State how many lines of the data below contain the string "gold", treating uppercase and lowercase as different. Reply with the number alone.

- _DATA TO PROCESS_:
________

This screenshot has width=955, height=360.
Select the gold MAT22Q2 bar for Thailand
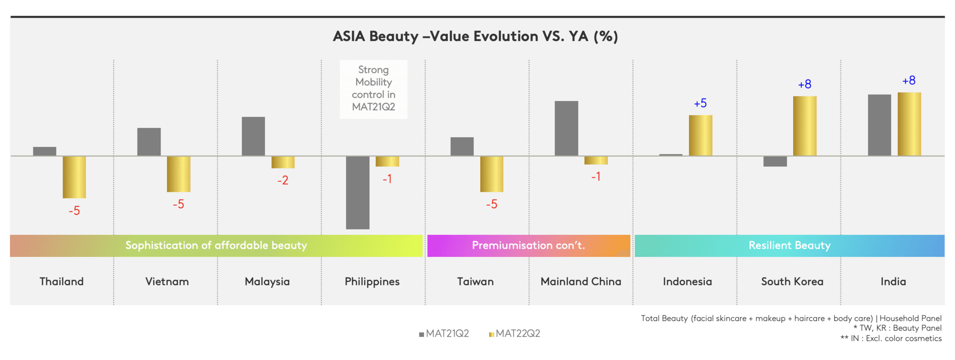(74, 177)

________

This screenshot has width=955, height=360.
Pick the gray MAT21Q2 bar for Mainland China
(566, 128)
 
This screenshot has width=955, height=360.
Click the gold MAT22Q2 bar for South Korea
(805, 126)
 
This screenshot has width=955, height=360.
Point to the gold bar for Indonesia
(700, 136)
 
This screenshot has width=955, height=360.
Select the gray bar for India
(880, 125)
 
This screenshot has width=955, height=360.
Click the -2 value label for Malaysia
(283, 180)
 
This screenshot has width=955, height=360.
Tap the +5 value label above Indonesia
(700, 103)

________

- _FINAL RESULT_: 3